Denver-based firm goes to work at remote military base

- By Carina Julig

A Denver-based geotechnic­al engineerin­g firm recently completed a project in a decidedly different landscape than Colorado: the middle of the Indian Ocean.

Engineers from CTL Thompson worked on a satellite communicat­ion project for the U.S. Navy on Diego Garcia, the most remote military base in the world.

Diego Garcia is an atoll — a ringshaped island formed from a coral reef — just south of the equator. It is a territory of the United Kingdom and is home to a joint U.S./ U.K. military base. Military personnel and contractor­s live on the island.

CTL worked with the Navy during the war in Afghanista­n to develop facilities at Diego Garcia. This year, the company went back to provide more geotechnic­al testing and consulting for a communicat­ions facility that is being expanded on the island, including the constructi­on of new radar antennas.

The atoll, 1,000 miles from the nearest continent, is just half a mile wide and 18 miles long. Unlike mountainou­s Colorado, its elevation is only a couple feet.

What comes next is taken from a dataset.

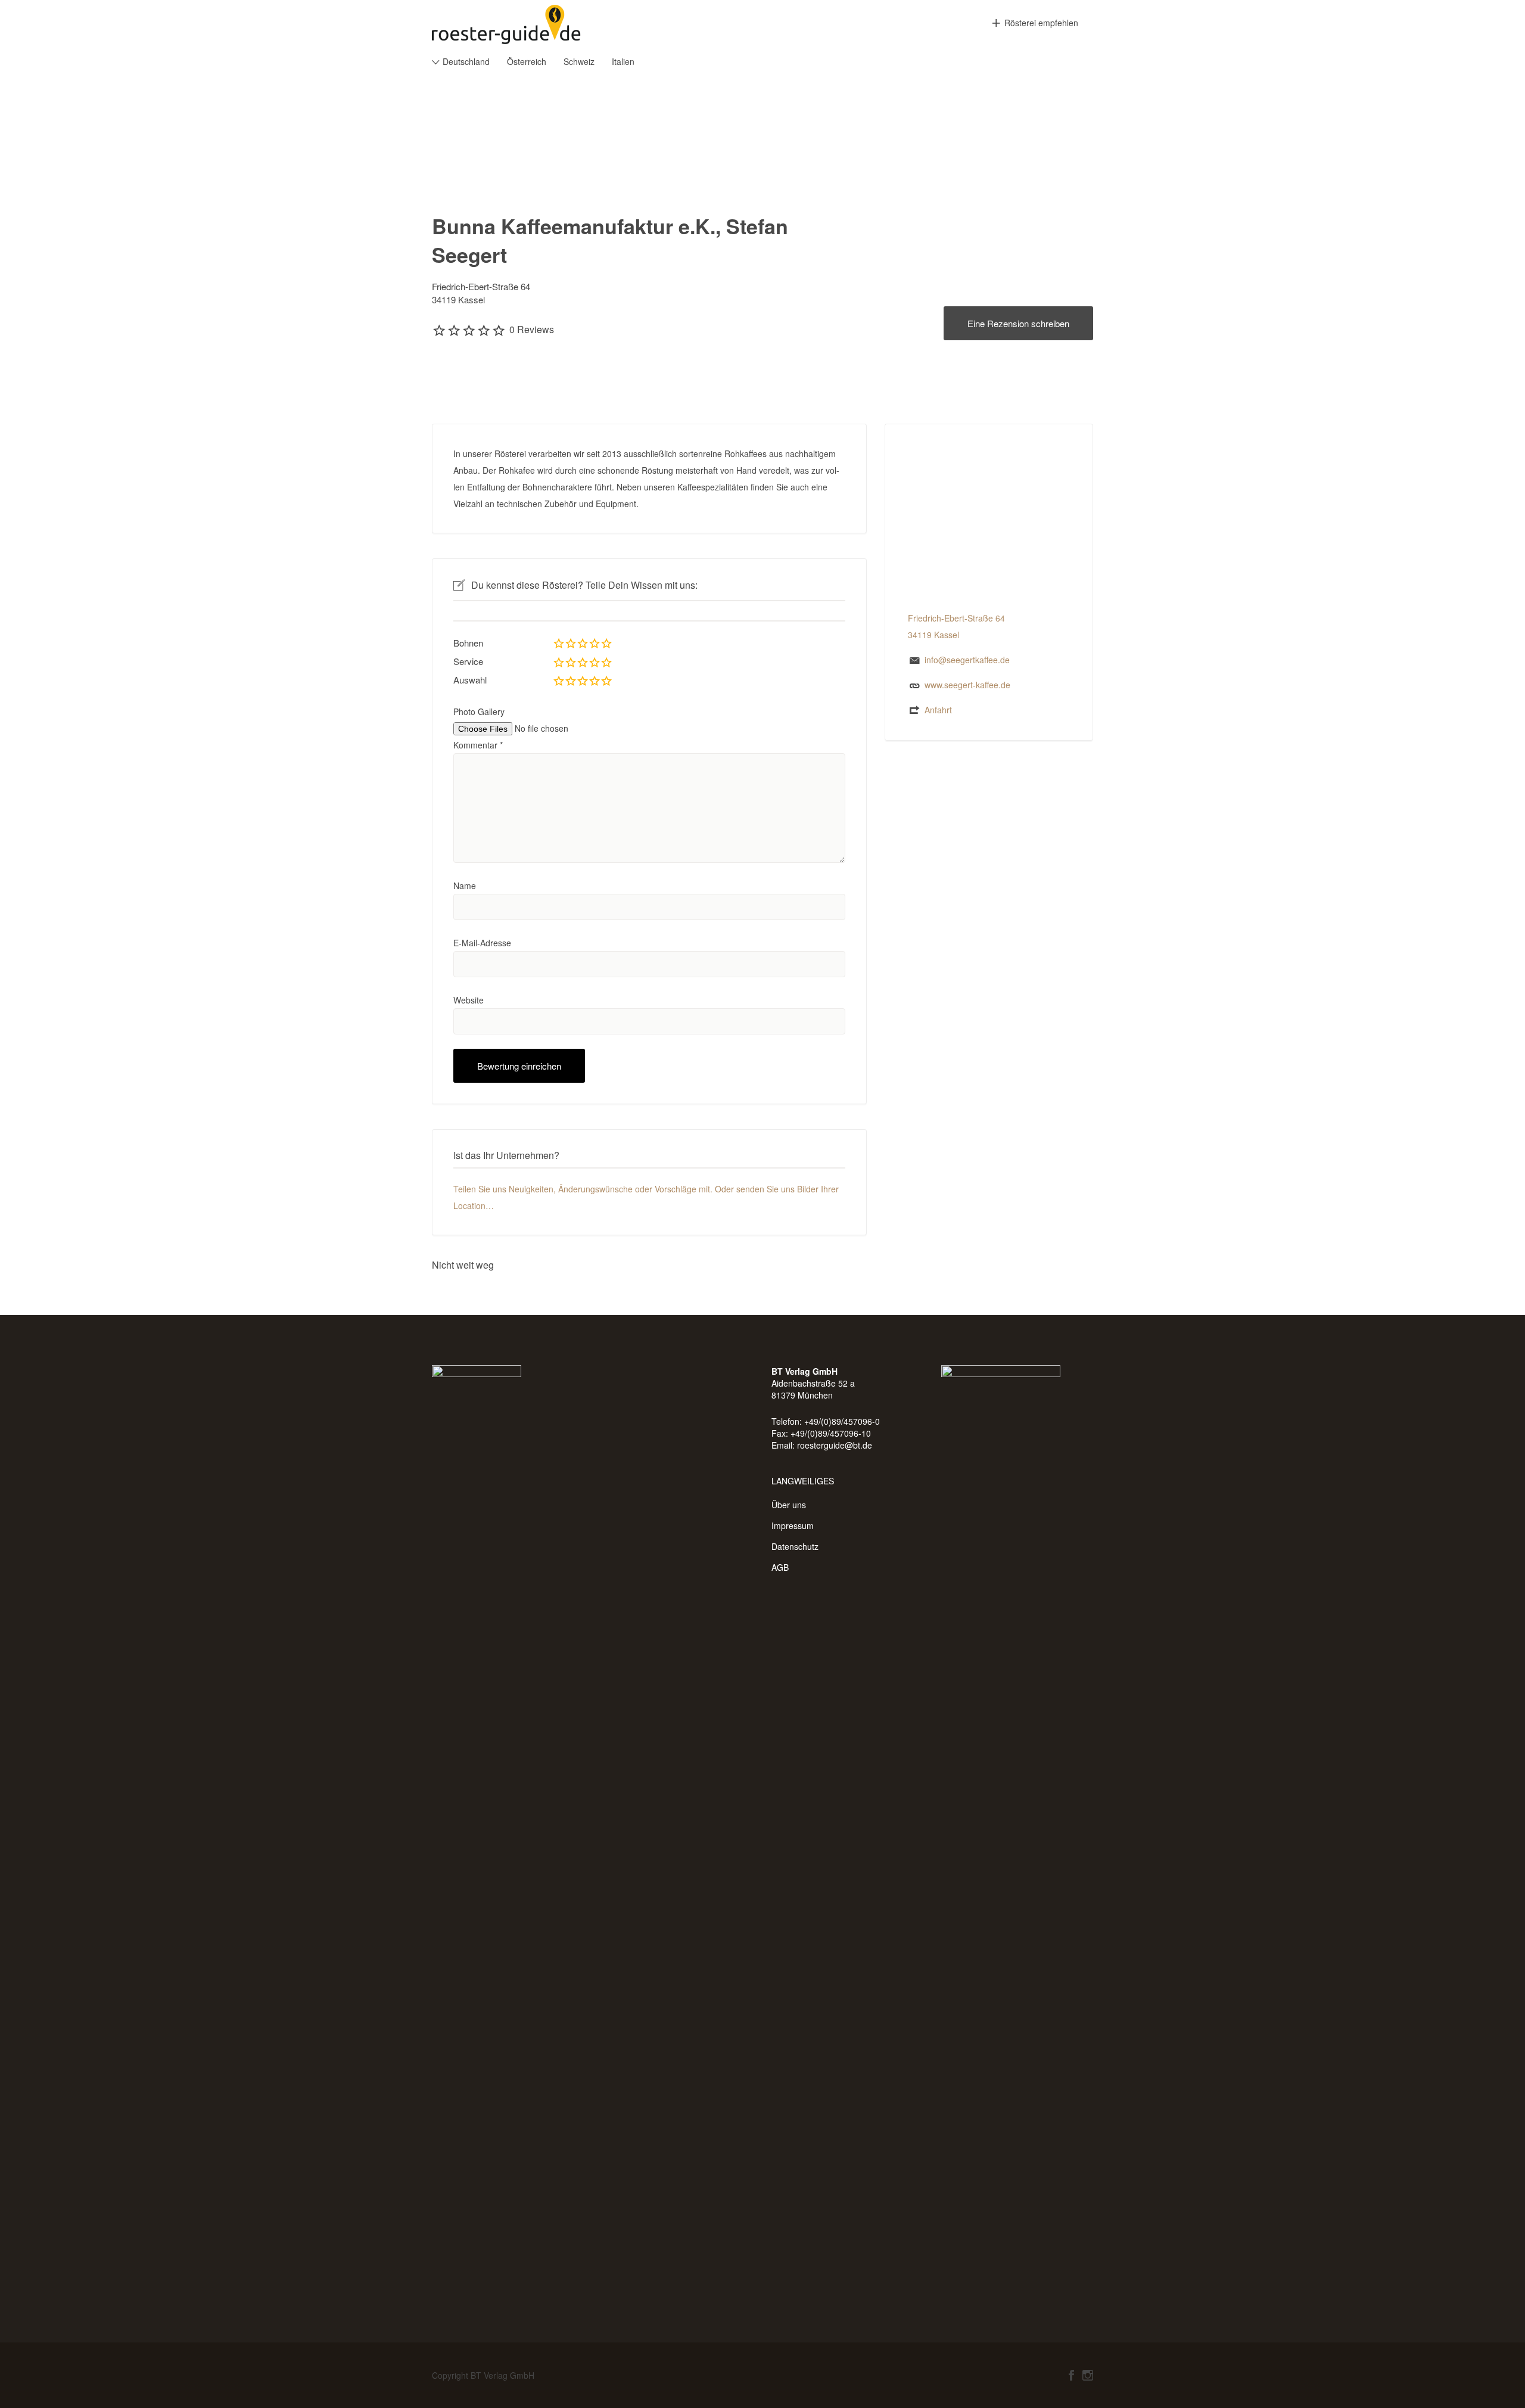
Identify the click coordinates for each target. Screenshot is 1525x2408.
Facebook (1071, 2375)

Spencer Schram, a CTL engineer who was based there for a month during the winter, joked that the trip was his “work vacation.”

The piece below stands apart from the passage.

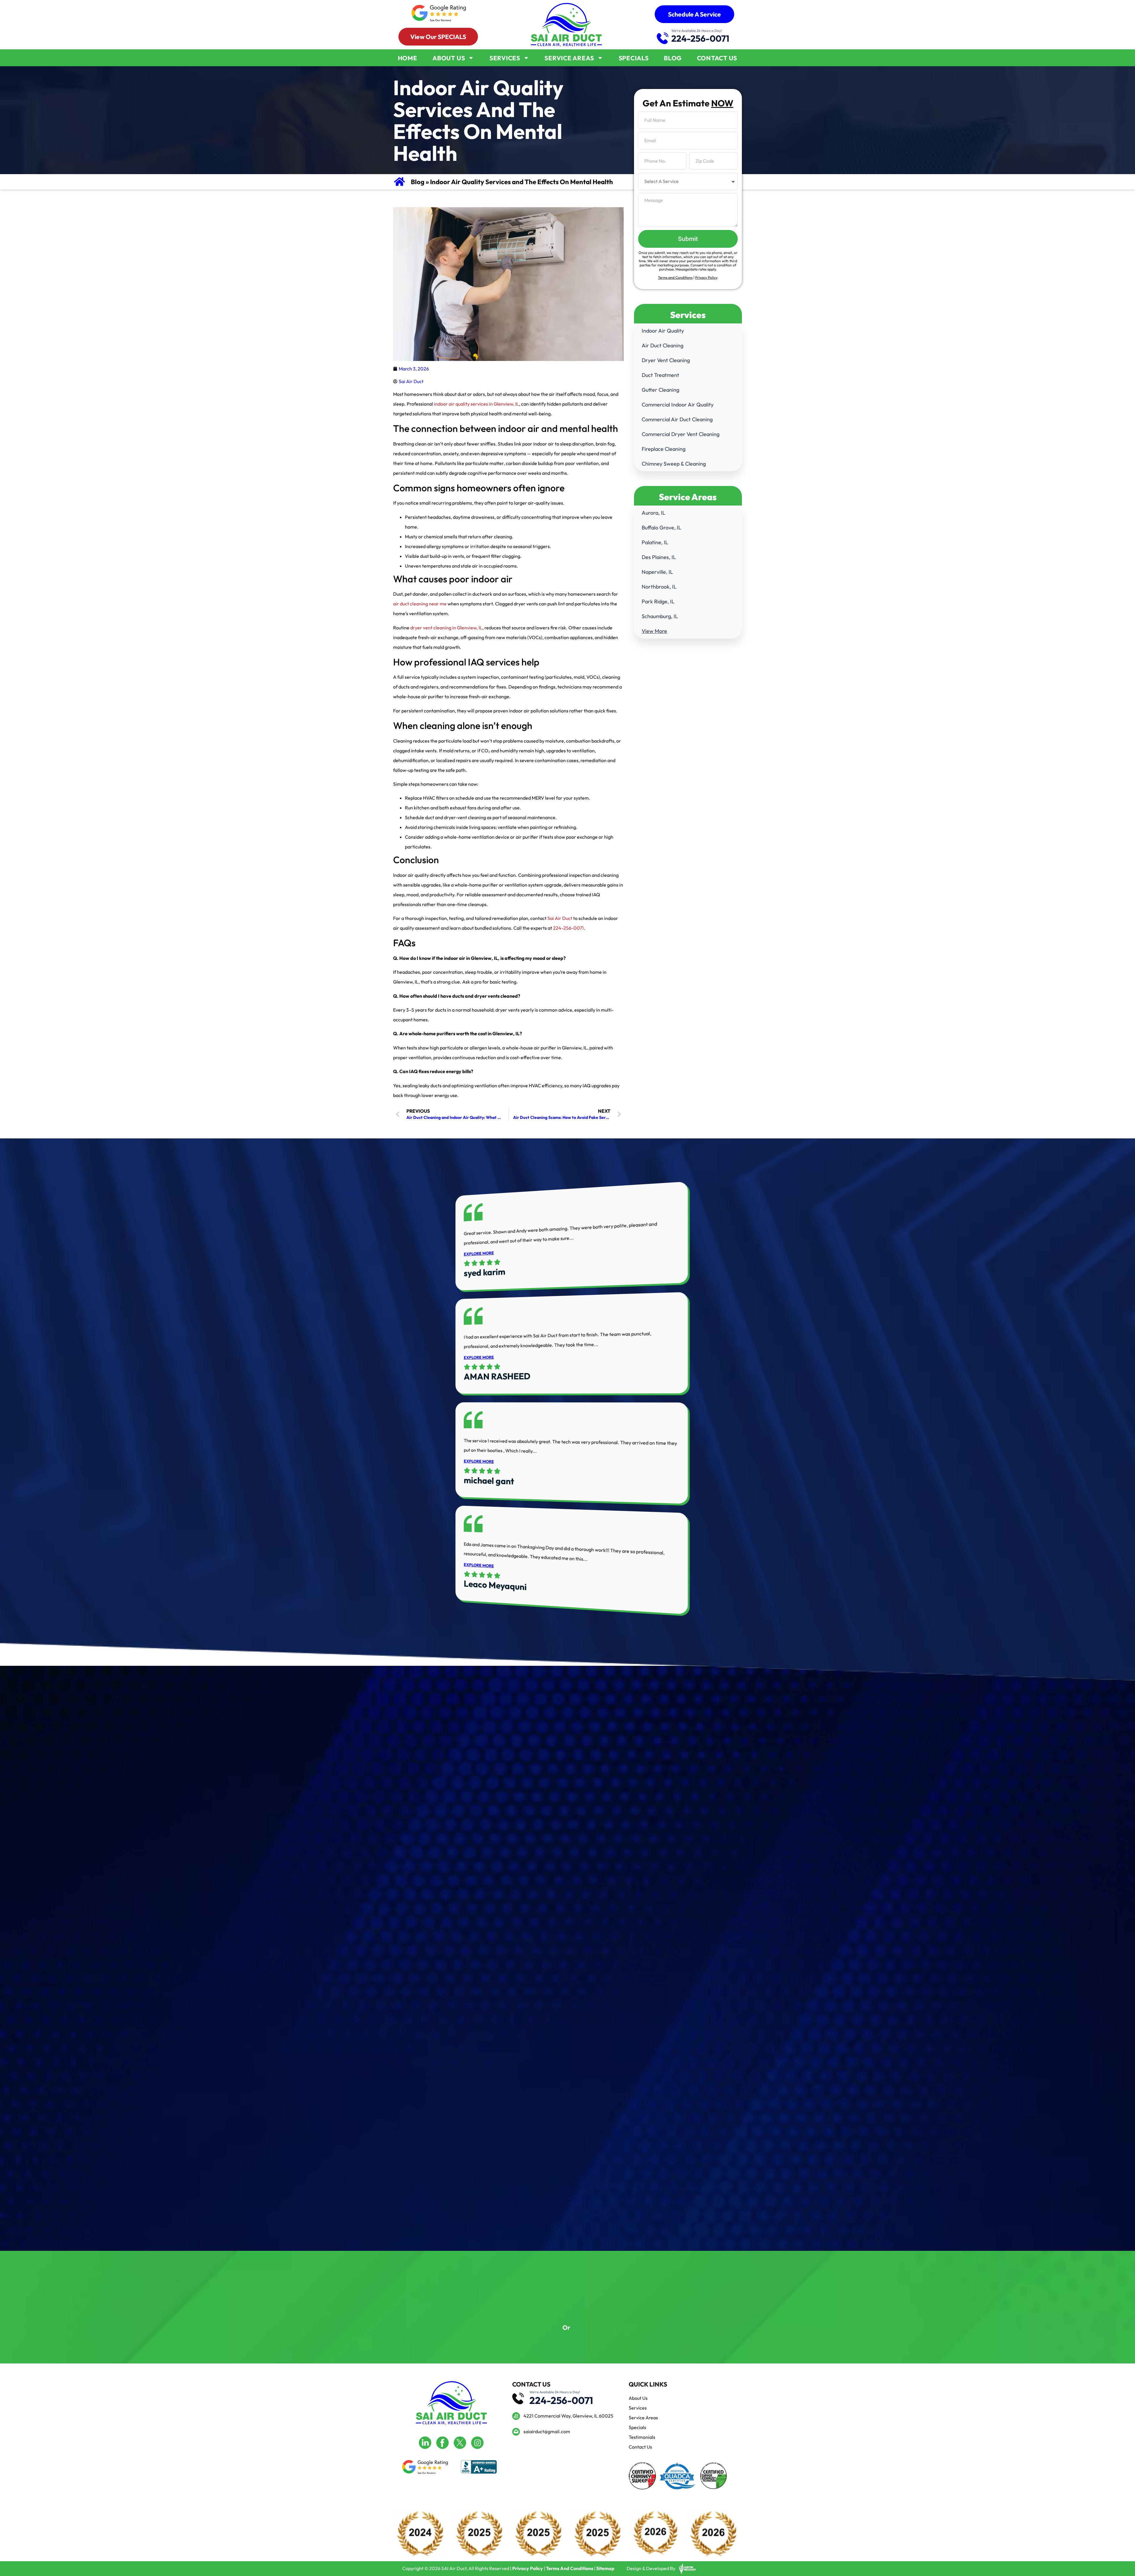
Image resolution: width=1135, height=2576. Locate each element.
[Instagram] (477, 2442)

“It wasn’t a bad place to be in January, for sure,” he said.

But the job came with plenty of challenges, too.

The first one was figuring out how to get a track-mounted drilling rig to such a remote location. CTL hired a company out of Sacramento, Calif., to transport the rig, which shipped out of Oakland and stopped in Singapore before finally reaching the atoll after a trip of about four months.

All of the logistics, in fact, were complicate­d. There are no gas stations on the island, and they had to rely on a contractor to provide them with fuel and water.

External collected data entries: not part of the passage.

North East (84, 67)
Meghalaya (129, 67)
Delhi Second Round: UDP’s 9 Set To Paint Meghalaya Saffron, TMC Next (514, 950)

There was also no cellphone service for outside providers, so the company had to purchase a burner phone to communicat­e with other people on the island. Sending emails could take minutes or sometimes hours, Schram said.

The atoll’s jungle environmen­t made the technical aspects of the project challengin­g as well. CTL drilled holes in different parts of the atoll to identify possible locations to put antennas, but the soil was very soft, which made drilling difficult. The atoll was prone to rain and earthquake­s, which could cause the ground at the drilling sites to liquefy. The soil was mainly sand, and Schram said that sometimes seashells would come up from the drilling sites.

Despite the difficulti­es, Schram said it was a rewarding project.

“We truly enjoyed taking on the various challenges,” he said.